Some of these people may not identify themselves as international students, Diamond said, but they’re all welcome at the International Student Center. “We want to let students know we’re here for them,” she said.
The Center is a warm gathering place, featuring couches, a coffee machine, two computers, and a printer. Much of the warmth comes from Diamond and the international students themselves as they help each other with everything from homework to basics like figuring out where to buy food.
The Center is hosting an open house on Thursday, March 21, from 1:00pm to 4:00pm to celebrate its recent move to a new, larger space across from its old location on the second floor of the Student Center building. “We just wanted to celebrate our new space,” Diamond said. The event, which will feature free snacks, prizes, and giveaways, also is designed to welcome international students who haven’t previously used the Center.
Why Do International Students Choose WCC?
International students come to WCC for a variety of reasons. For some, like Fatouma Abdoulaye of Niger, it’s because they have relatives or friends in the area. Abdoulaye stays with an uncle in Ypsilanti.
Abdoulaye wants to become a gynecologist, and her parents—who are both doctors themselves—said she should train in the U.S. When she gets her medical degree, she plans to return to Niger, which has few medical specialists.
Abdoulaye will finish her pre-med program during Spring/Summer Semester, and will take happy memories of WCC with her. “I would recommend this school because it’s a friendly school,” she said. “I’ve had the best experience of my life. And Nicole is the best counselor ever.
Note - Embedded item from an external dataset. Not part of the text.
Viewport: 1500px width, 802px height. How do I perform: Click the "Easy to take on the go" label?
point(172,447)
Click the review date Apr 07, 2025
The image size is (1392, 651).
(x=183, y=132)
She’ll always listen and give us great advice.”
Luna Park of South Korea is a former high school exchange student who attended a private school in Saline. She toured WCC with friends, and decided it would be an easier transition than going to a four-year school. Park, who is pursuing a liberal arts transfer program, said she likes WCC because it’s “very personal. Classes are really small. If you have a question, you can ask an instructor any time.”
Adrian Ramirez Reyes of Honduras chose WCC for the same reason as many international students—its “affordable credits that are transferable to U-M,” as he put it. Reyes, who is pursuing WCC’s U-M transfer program, plans to study biomedical engineering after he leaves WCC. His choice of U-M was almost preordained, since both of his parents are U-M grads.
WCC Welcomes International Students
WCC tries to ease the way for international students who want to attend the College. That effort starts with a website that has all of the information and forms that international students need to apply. International applicants “get a lot of personal attention” to help them through the process, which has many steps that aren’t required of American students, Jett said.
Once the students arrive, WCC offers a special orientation for those with F-1 student visas where they can meet each other and learn how to follow American immigration rules. There’s also a special ESL orientation available.
International students also have a dedicated counselor in Diamond, who can help with everything from academic advising to personal issues. And they have the International Student Center, which provides a safe, comfortable place to meet other international students.
Another resource is WCC’s International Student Association, which includes both international and American students. The social, cultural, and academic support group has weekly meetings and sponsors social activities.